Condorcet escreveu sobre Franklin: "Era o único homem da América que tinha na Europa grande reputação... A sua chegada se converteu em objeto de veneração. Se considerava uma honra tê-lo visto: se repetia tudo o que se ouvia dizer por ele. Cada festa a que tinha por bem aceitar, cada casa onde consentia ir, esparzia na sociedade novos admiradores que resultavam outros tantos partidários da revolução americana". Voltaire disse dos quakers - uma derivação puritana - americanos que "estes primitivos são os homens mais respeitáveis de toda a humanidade". Immanuel Kant, o filósofo alemão escreveu a propósito de Franklin que "é o novo Prometeu que roubou o fogo do céu". Em 1767 conheceu Mirabeau, no curso de sua primeira viagem à Europa, um dos grandes animadores da futura Revolução Francesa. Mirabeau o elogiou calorosamente: "Franklin é o homem que mais contribuiu a estender a conquista dos direitos do homem sobre a terra". O historiador Bernard Fay reconhece a importância que teve na gestação da Revolução Francesa: "Todo o grupo de futuros revolucionários se encontra em torno a ele: Brissot, Robespierre, Danton, La Fayette, Marat, Bailly, Target, Petion, o Duque de Orleans, Rochefoucauld". Van Doren, igualmente, lhe reconhece este papel: "Para os franceses é o líder de sua rebelião: a do Estado de Natureza contra a corrupção da ordem antiga".

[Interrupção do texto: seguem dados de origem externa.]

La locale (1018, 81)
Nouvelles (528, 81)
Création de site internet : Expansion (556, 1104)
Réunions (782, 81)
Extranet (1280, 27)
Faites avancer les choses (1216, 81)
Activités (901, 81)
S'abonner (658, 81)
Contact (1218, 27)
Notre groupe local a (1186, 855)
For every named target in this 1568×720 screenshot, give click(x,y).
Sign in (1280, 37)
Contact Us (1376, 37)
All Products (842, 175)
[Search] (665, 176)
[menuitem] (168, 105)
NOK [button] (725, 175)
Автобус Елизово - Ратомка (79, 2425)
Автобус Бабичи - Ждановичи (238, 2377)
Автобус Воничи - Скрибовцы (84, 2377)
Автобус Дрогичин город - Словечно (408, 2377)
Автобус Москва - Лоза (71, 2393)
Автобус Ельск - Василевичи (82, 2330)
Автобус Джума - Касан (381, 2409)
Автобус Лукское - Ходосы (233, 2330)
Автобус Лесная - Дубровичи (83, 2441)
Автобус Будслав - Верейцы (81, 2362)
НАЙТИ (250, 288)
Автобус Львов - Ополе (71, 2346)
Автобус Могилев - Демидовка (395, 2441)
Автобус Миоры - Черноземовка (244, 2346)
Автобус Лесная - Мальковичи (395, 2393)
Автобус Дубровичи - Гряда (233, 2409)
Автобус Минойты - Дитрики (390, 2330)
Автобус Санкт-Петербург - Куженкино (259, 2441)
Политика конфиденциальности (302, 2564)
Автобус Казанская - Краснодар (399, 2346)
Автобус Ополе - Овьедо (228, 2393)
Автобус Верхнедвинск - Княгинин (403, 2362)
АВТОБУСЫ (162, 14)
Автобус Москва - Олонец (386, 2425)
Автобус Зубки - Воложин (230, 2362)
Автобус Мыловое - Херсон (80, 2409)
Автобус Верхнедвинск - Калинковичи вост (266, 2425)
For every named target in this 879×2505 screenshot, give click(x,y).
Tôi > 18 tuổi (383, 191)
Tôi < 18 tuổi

Benjamin Franklin foi, sem dúvida, o difusor da Revolução Americana na Europa. Certamente alguns de seus valores coincidiam com os do Enciclopedismo, porém este não deixava de ser uma idéia filosófica, pelo demais muito bem considerada pela monarquia (D'Holbach, um dos grandes enciclopedistas franceses chamava Luis XVI - posteriormente guilhotinado - "Monarca justo, humano, benéfico; pai de seu povo e protetor do pobre"). Ao enciclopedismo faltava um modelo de sociedade alternativo ao "antigo regime", algum lugar onde se tivesse ensaiado e mostrasse sua capacidade para vertebrar um novo modelo de organização social. A partir da chegada de Franklin a Europa, o fermento revolucionário adquiriu um modelo e um exemplo a seguir.

Porém a prontidão com a que foi conhecido Franklin nas Gálias é inconcebível se fazemos abstração de um elemento capital: a pertença do missionário americano à franco-maçonaria e a excepcional importância que tiveram as lojas maçônicas no fermento de idéias intelectuais e nos primeiros momentos da Revolução Francesa.

O partido maçônico é tanto o partido da revolução americana como o da revolução francesa.